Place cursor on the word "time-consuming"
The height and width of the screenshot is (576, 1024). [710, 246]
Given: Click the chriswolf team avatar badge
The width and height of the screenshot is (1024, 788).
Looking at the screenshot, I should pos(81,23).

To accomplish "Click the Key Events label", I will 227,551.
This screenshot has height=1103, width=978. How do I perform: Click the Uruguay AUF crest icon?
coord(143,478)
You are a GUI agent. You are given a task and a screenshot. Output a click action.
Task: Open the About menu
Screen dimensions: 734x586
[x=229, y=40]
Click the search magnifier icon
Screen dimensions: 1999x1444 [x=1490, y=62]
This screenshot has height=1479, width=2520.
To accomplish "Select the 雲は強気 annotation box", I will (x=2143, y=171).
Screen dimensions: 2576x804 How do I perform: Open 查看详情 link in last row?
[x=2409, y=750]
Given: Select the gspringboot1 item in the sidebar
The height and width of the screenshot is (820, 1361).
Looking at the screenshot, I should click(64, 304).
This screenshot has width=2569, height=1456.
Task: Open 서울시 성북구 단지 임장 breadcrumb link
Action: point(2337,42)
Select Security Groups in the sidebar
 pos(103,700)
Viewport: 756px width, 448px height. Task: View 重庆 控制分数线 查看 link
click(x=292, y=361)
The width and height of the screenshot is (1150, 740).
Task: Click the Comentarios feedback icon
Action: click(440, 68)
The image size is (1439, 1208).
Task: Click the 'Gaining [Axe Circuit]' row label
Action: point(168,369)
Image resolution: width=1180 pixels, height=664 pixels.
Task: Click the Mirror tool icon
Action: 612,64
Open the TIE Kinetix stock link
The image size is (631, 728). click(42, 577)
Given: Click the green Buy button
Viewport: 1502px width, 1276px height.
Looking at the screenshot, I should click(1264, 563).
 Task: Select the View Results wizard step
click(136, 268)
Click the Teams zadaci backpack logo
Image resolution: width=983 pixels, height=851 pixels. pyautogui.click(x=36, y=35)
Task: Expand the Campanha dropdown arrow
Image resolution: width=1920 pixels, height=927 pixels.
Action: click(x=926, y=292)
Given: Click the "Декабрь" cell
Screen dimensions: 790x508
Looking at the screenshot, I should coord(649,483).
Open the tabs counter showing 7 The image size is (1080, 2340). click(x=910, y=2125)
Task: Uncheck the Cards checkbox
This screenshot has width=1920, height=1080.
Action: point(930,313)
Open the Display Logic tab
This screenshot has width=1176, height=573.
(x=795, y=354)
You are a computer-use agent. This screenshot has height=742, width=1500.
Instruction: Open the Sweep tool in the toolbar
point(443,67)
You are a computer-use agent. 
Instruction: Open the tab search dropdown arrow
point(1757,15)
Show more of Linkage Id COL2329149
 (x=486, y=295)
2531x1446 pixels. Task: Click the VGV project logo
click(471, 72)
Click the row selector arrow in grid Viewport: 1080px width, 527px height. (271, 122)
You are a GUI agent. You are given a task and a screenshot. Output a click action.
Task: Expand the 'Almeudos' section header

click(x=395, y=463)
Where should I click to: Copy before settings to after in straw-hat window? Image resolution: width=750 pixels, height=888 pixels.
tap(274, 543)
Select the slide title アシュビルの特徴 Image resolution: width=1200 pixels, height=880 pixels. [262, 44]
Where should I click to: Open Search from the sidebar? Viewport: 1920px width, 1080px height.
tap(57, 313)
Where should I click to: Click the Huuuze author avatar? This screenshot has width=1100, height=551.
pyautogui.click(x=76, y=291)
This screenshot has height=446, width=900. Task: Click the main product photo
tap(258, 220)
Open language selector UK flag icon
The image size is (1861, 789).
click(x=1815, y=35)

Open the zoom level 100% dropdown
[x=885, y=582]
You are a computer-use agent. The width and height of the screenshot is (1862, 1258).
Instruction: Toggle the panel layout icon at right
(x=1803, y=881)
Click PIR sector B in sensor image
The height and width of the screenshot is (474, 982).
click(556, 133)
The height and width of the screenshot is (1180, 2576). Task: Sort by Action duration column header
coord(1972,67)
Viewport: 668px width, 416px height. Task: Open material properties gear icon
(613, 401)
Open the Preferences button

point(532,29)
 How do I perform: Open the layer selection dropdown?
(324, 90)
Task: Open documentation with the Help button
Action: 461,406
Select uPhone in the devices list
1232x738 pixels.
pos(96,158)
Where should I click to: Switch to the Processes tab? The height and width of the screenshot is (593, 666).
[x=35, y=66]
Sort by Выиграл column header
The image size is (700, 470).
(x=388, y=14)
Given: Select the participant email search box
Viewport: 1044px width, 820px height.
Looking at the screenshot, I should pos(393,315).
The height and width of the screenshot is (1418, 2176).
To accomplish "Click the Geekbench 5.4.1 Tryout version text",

====================

== Task requirements ==
Lay out every line of the material above as a Markdown table with the columns Row and Material line, numbering the rows in order and omitting blank lines.

== Response ==
| Row | Material line |
|---|---|
| 1 | Place cursor on the word "time-consuming" |
| 2 | The height and width of the screenshot is (576, 1024). [710, 246] |
| 3 | Given: Click the chriswolf team avatar badge |
| 4 | The width and height of the screenshot is (1024, 788). |
| 5 | Looking at the screenshot, I should pos(81,23). |
| 6 | To accomplish "Click the Key Events label", I will 227,551. |
| 7 | This screenshot has height=1103, width=978. How do I perform: Click the Uruguay AUF crest icon? |
| 8 | coord(143,478) |
| 9 | You are a GUI agent. You are given a task and a screenshot. Output a click action. |
| 10 | Task: Open the About menu |
| 11 | Screen dimensions: 734x586 |
| 12 | [x=229, y=40] |
| 13 | Click the search magnifier icon |
| 14 | Screen dimensions: 1999x1444 [x=1490, y=62] |
| 15 | This screenshot has height=1479, width=2520. |
| 16 | To accomplish "Select the 雲は強気 annotation box", I will (x=2143, y=171). |
| 17 | Screen dimensions: 2576x804 How do I perform: Open 查看详情 link in last row? |
| 18 | [x=2409, y=750] |
| 19 | Given: Select the gspringboot1 item in the sidebar |
| 20 | The height and width of the screenshot is (820, 1361). |
| 21 | Looking at the screenshot, I should click(64, 304). |
| 22 | This screenshot has width=2569, height=1456. |
| 23 | Task: Open 서울시 성북구 단지 임장 breadcrumb link |
| 24 | Action: point(2337,42) |
| 25 | Select Security Groups in the sidebar |
| 26 |  pos(103,700) |
| 27 | Viewport: 756px width, 448px height. Task: View 重庆 控制分数线 查看 link |
| 28 | click(x=292, y=361) |
| 29 | The width and height of the screenshot is (1150, 740). |
| 30 | Task: Click the Comentarios feedback icon |
| 31 | Action: click(440, 68) |
| 32 | The image size is (1439, 1208). |
| 33 | Task: Click the 'Gaining [Axe Circuit]' row label |
| 34 | Action: point(168,369) |
| 35 | Image resolution: width=1180 pixels, height=664 pixels. |
| 36 | Task: Click the Mirror tool icon |
| 37 | Action: 612,64 |
| 38 | Open the TIE Kinetix stock link |
| 39 | The image size is (631, 728). click(42, 577) |
| 40 | Given: Click the green Buy button |
| 41 | Viewport: 1502px width, 1276px height. |
| 42 | Looking at the screenshot, I should click(1264, 563). |
| 43 |  Task: Select the View Results wizard step |
| 44 | click(136, 268) |
| 45 | Click the Teams zadaci backpack logo |
| 46 | Image resolution: width=983 pixels, height=851 pixels. pyautogui.click(x=36, y=35) |
| 47 | Task: Expand the Campanha dropdown arrow |
| 48 | Image resolution: width=1920 pixels, height=927 pixels. |
| 49 | Action: click(x=926, y=292) |
| 50 | Given: Click the "Декабрь" cell |
| 51 | Screen dimensions: 790x508 |
| 52 | Looking at the screenshot, I should coord(649,483). |
| 53 | Open the tabs counter showing 7 The image size is (1080, 2340). click(x=910, y=2125) |
| 54 | Task: Uncheck the Cards checkbox |
| 55 | This screenshot has width=1920, height=1080. |
| 56 | Action: point(930,313) |
| 57 | Open the Display Logic tab |
| 58 | This screenshot has width=1176, height=573. |
| 59 | (x=795, y=354) |
| 60 | You are a computer-use agent. This screenshot has height=742, width=1500. |
| 61 | Instruction: Open the Sweep tool in the toolbar |
| 62 | point(443,67) |
| 63 | You are a computer-use agent.  |
| 64 | Instruction: Open the tab search dropdown arrow |
| 65 | point(1757,15) |
| 66 | Show more of Linkage Id COL2329149 |
| 67 |  (x=486, y=295) |
| 68 | 2531x1446 pixels. Task: Click the VGV project logo |
| 69 | click(471, 72) |
| 70 | Click the row selector arrow in grid Viewport: 1080px width, 527px height. (271, 122) |
| 71 | You are a GUI agent. You are given a task and a screenshot. Output a click action. |
| 72 | Task: Expand the 'Almeudos' section header |
| 73 | click(x=395, y=463) |
| 74 | Where should I click to: Copy before settings to after in straw-hat window? Image resolution: width=750 pixels, height=888 pixels. |
| 75 | tap(274, 543) |
| 76 | Select the slide title アシュビルの特徴 Image resolution: width=1200 pixels, height=880 pixels. [262, 44] |
| 77 | Where should I click to: Open Search from the sidebar? Viewport: 1920px width, 1080px height. |
| 78 | tap(57, 313) |
| 79 | Where should I click to: Click the Huuuze author avatar? This screenshot has width=1100, height=551. |
| 80 | pyautogui.click(x=76, y=291) |
| 81 | This screenshot has height=446, width=900. Task: Click the main product photo |
| 82 | tap(258, 220) |
| 83 | Open language selector UK flag icon |
| 84 | The image size is (1861, 789). |
| 85 | click(x=1815, y=35) |
| 86 | Open the zoom level 100% dropdown |
| 87 | [x=885, y=582] |
| 88 | You are a computer-use agent. The width and height of the screenshot is (1862, 1258). |
| 89 | Instruction: Toggle the panel layout icon at right |
| 90 | (x=1803, y=881) |
| 91 | Click PIR sector B in sensor image |
| 92 | The height and width of the screenshot is (474, 982). |
| 93 | click(556, 133) |
| 94 | The height and width of the screenshot is (1180, 2576). Task: Sort by Action duration column header |
| 95 | coord(1972,67) |
| 96 | Viewport: 668px width, 416px height. Task: Open material properties gear icon |
| 97 | (613, 401) |
| 98 | Open the Preferences button |
| 99 | point(532,29) |
| 100 |  How do I perform: Open the layer selection dropdown? |
| 101 | (324, 90) |
| 102 | Task: Open documentation with the Help button |
| 103 | Action: 461,406 |
| 104 | Select uPhone in the devices list |
| 105 | 1232x738 pixels. |
| 106 | pos(96,158) |
| 107 | Where should I click to: Switch to the Processes tab? The height and width of the screenshot is (593, 666). |
| 108 | [x=35, y=66] |
| 109 | Sort by Выиграл column header |
| 110 | The image size is (700, 470). |
| 111 | (x=388, y=14) |
| 112 | Given: Select the participant email search box |
| 113 | Viewport: 1044px width, 820px height. |
| 114 | Looking at the screenshot, I should pos(393,315). |
| 115 | The height and width of the screenshot is (1418, 2176). |
| 116 | To accomplish "Click the Geekbench 5.4.1 Tryout version text", |